- What the task asks
Only the pictures are to be omitted; everything else in the listing must be reproduced exactly.

- Records supplied
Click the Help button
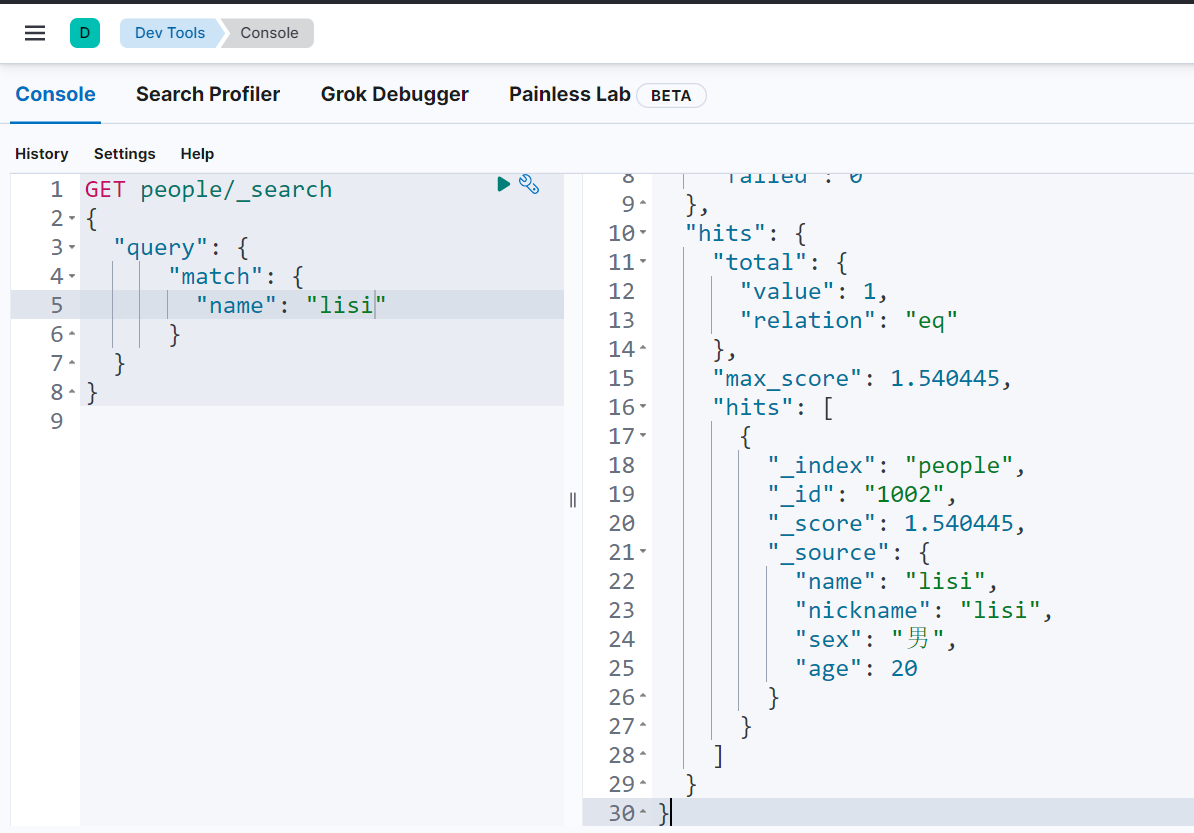 pyautogui.click(x=197, y=154)

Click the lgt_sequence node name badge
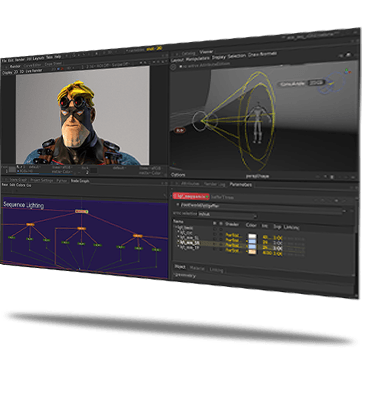[x=191, y=197]
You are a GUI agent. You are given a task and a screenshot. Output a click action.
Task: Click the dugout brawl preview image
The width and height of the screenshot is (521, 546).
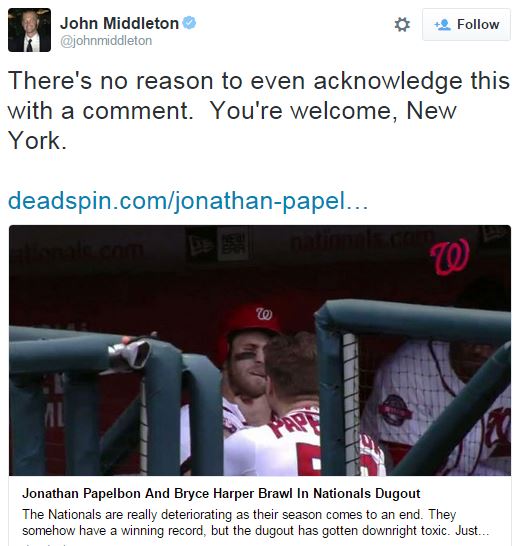260,350
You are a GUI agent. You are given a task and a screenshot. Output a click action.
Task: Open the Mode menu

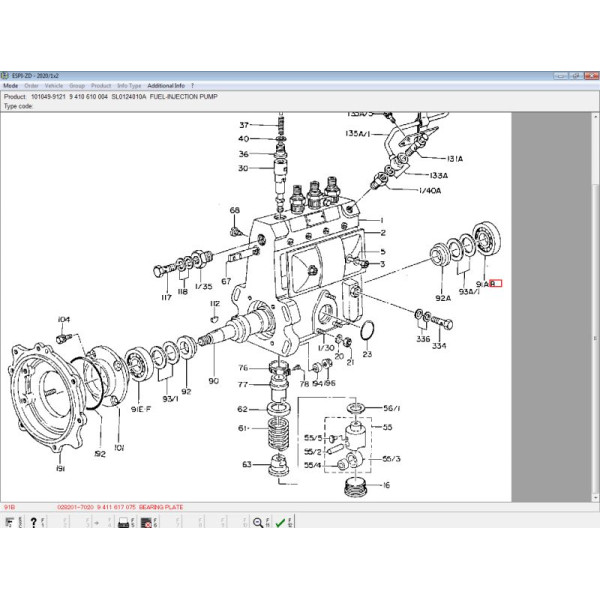[10, 86]
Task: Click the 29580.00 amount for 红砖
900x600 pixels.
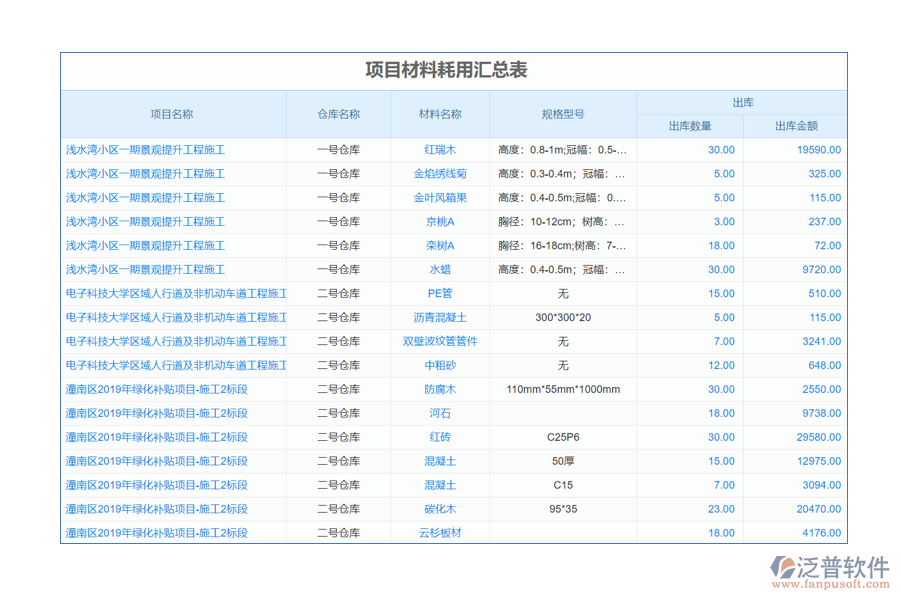Action: click(818, 437)
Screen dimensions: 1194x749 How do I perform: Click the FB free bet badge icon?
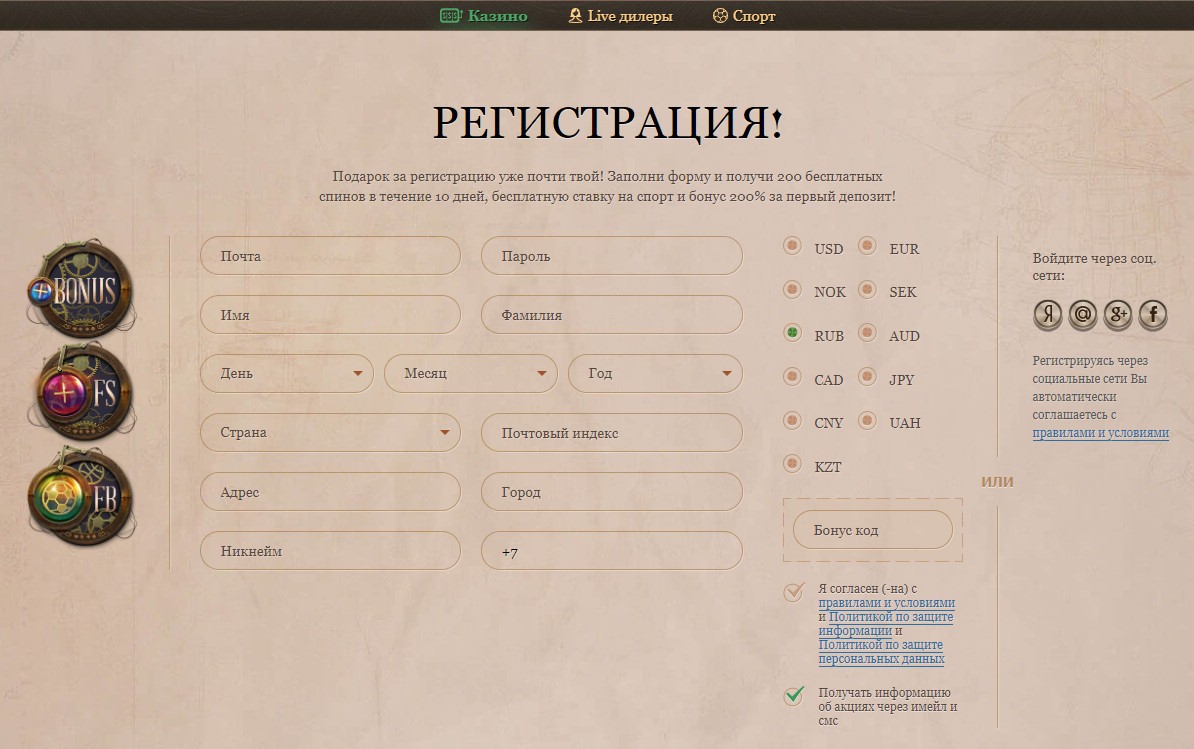click(x=82, y=499)
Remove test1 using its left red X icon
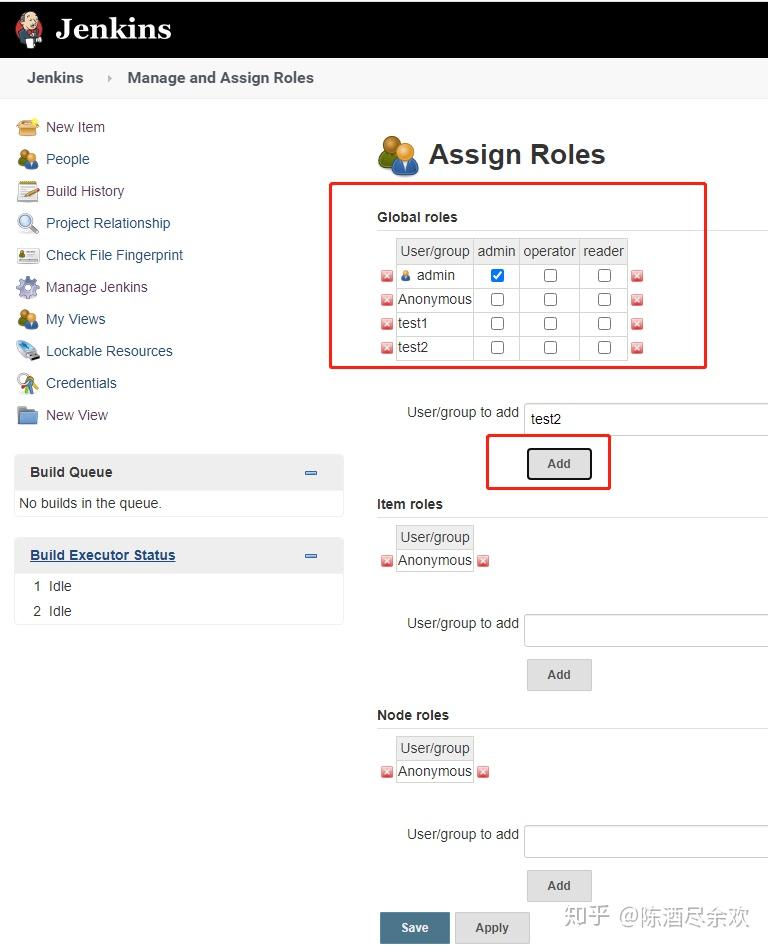The height and width of the screenshot is (948, 768). click(x=387, y=324)
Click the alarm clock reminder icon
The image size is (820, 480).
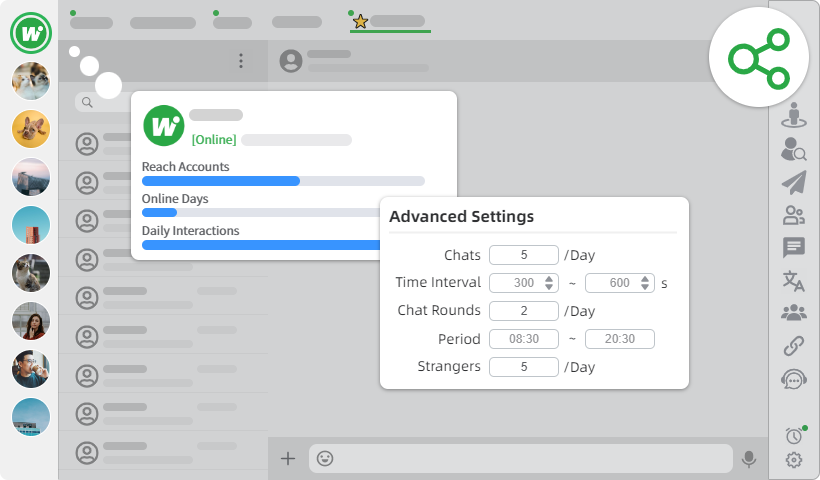coord(794,435)
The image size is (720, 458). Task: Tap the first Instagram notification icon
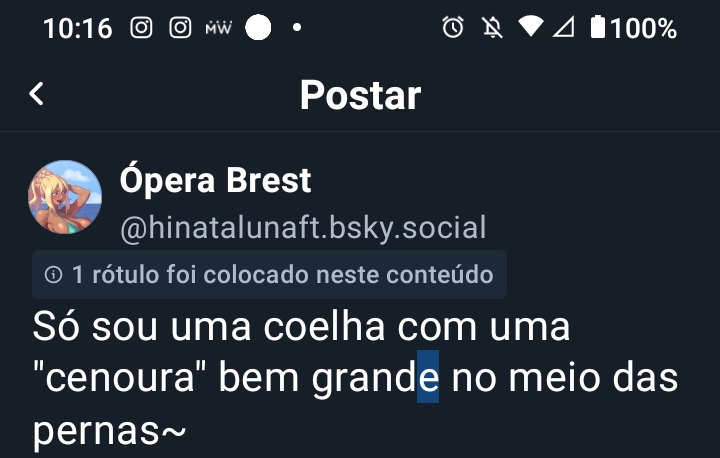[x=142, y=28]
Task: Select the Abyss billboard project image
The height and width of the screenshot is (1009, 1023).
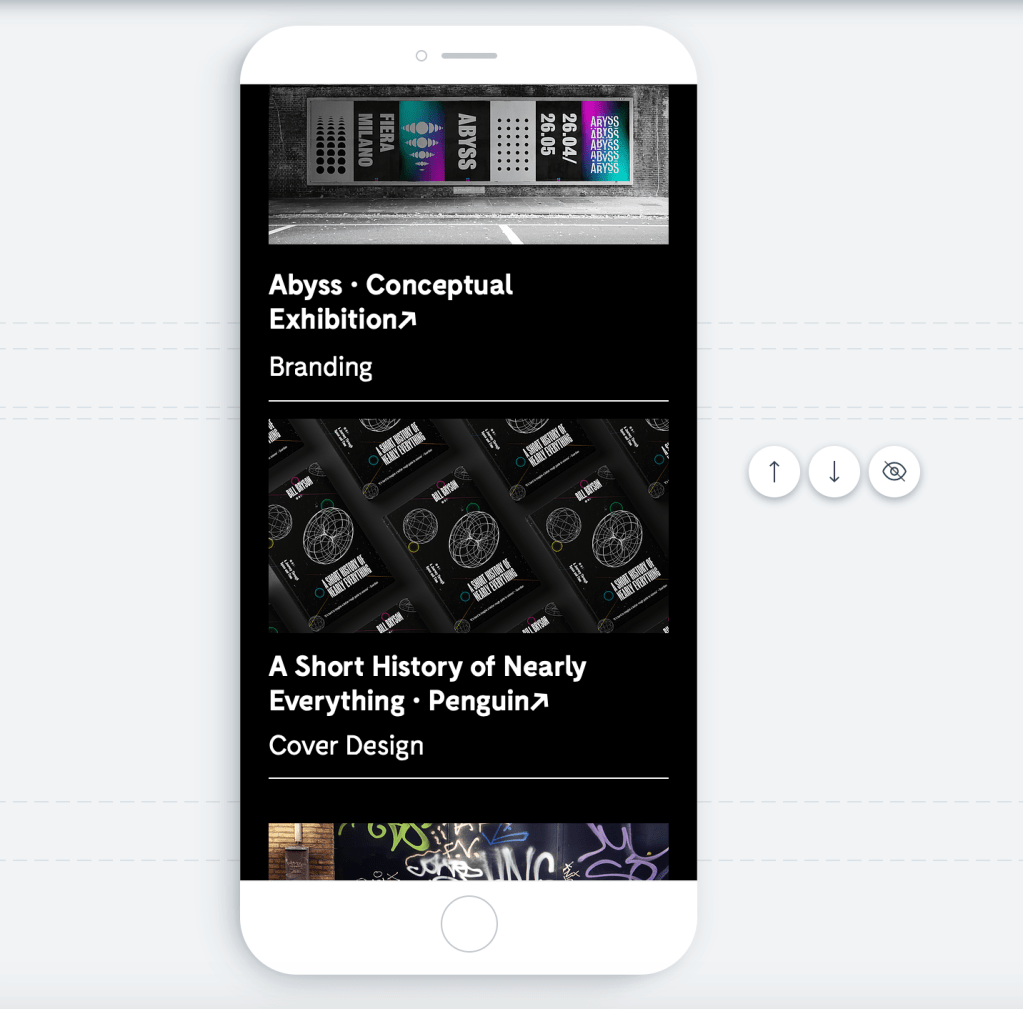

- Result
Click the Help button
 pyautogui.click(x=197, y=154)

Click the lgt_sequence node name badge
[x=191, y=197]
You are a GUI agent. You are given a task and a screenshot. Output a click action.
Task: Click the dugout brawl preview image
The width and height of the screenshot is (521, 546).
260,350
You are a GUI agent. You are given a task and a screenshot. Output a click action.
Task: Open the Mode menu

[10, 86]
Task: Click the 29580.00 amount for 红砖
900x600 pixels.
Action: click(818, 437)
Screen dimensions: 1194x749 How do I perform: Click the FB free bet badge icon?
click(x=82, y=499)
Remove test1 using its left red X icon
The height and width of the screenshot is (948, 768). click(x=387, y=324)
Click the alarm clock reminder icon
The image size is (820, 480).
coord(794,435)
The image size is (720, 458). Task: Tap the first Instagram notification icon
[x=142, y=28]
Task: Select the Abyss billboard project image
The height and width of the screenshot is (1009, 1023).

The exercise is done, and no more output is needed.